Because the degradation of p53 is mediated by the ubiquitin–proteasome pathway, we next examined the amount of ubiquitin that is conjugated to p53 for degradation. The results showed a remarkable decrease in p53–ubiquitin complexes in R− MEFs and AG1024-treated SK-hep1 cells (Fig. 3 D and Fig. S3 C), implying that IGF-1R inhibition may increase p53 stability by reducing p53 ubiquitination.
Reduction of mdm2 and p53 mRNA translation by IGF-1R inhibition
Because the ubiquitin ligase Mdm2 is a key regulator of p53 protein turnover (Prives, 1998), we tested whether Mdm2 was involved in the regulation of p53 stability by IGF-1R inhibition. R− MEFs as well as AG1024-treated Sk-hep1 cells expressed lower levels of Mdm2 protein compared with R+ MEFs and untreated Sk-hep1 cells, respectively (Fig. 4 A and Fig. S3 D). Furthermore, AG1024 treatment led to the down-regulation of Mdm2 protein in wild-type HCT116 cells and HCT116 p53−/− cells (Fig. 4 B), implying that Mdm2 expression is down-regulated in a p53-independent manner in response to IGF-1R inhibition. RT-PCR analysis revealed no detectable difference in mdm2 mRNA levels in HCT116 p53+/+ and p53−/− cells upon IGF-1R inhibition (Fig. 4 C), suggesting a translational or posttranslational role of IGF-1R signaling in regulating Mdm2 expression. We therefore examined Mdm2 protein synthesis by metabolic labeling assay. The 35S-labeling experiments revealed a reduced synthesis of 35S-labeled Mdm2 in either p53+/+ or p53−/− HCT116 cells upon AG1024 treatment (Fig. 4 D). The reduction in 35S incorporation was not caused by the reduced stabilization of Mdm2 because treatment of HCT116 p53+/+ cells with AG1024 did not alter the half-life of Mdm2 protein (Fig. 4, E and F). In fact, using a 35S-pulse label analysis, we demonstrated that the half-life of Mdm2 protein in untreated and AG1024-treated HCT116 p53+/+ cells was ∼55 and 60 min, respectively (Fig. 4 F). Thus, these results suggest that inhibition of IGF-1R activity decreases the translational rate of mdm2 transcripts and consequently the expression levels of Mdm2 protein, therefore increasing p53 protein stability.

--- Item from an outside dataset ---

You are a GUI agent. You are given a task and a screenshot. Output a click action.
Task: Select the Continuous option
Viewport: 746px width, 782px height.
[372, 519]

It should be noted that IGF-1R inhibition did not up-regulate the steady-state levels of p53 protein in either of the examined MEFs or tumor cells (Figs. 2 D and 4 B, and see Fig. 7 A), although degradation of p53 protein had been severely attenuated. It is therefore conceivable that, despite decreased p53 turnover, IGF-1R inhibition might maintain low levels of p53 protein by reducing p53 synthesis. Northern blot analysis revealed similar levels of p53 mRNA in R+ and R− MEFs (Fig. 5 A); therefore, we reasoned that IGF-1R inhibition might counterbalance the effects of the enhancement of p53 protein stability by reducing p53 synthesis at the translational level. We did observe a reduction in [35S]methionine/cysteine–labeled p53 in R− MEFs (Fig. 5 B). Similarly, treatment of SK-hep1 cells with IGF-1R inhibitor also decreased synthesis of 35S-labeled p53 (Fig. S4 B), whereas p53 mRNA levels remained constant (Fig. S4 A). Collectively, these results suggest that decreased p53 mRNA translation may neutralize reduced p53 degradation in response to IGF-1R inhibition. Thus, our analyses indicate that R− MEFs and AG1024-treated cells are refractory to p53 induction after DNA damage because of the prolonged half-life of p53 and reduced p53 synthesis.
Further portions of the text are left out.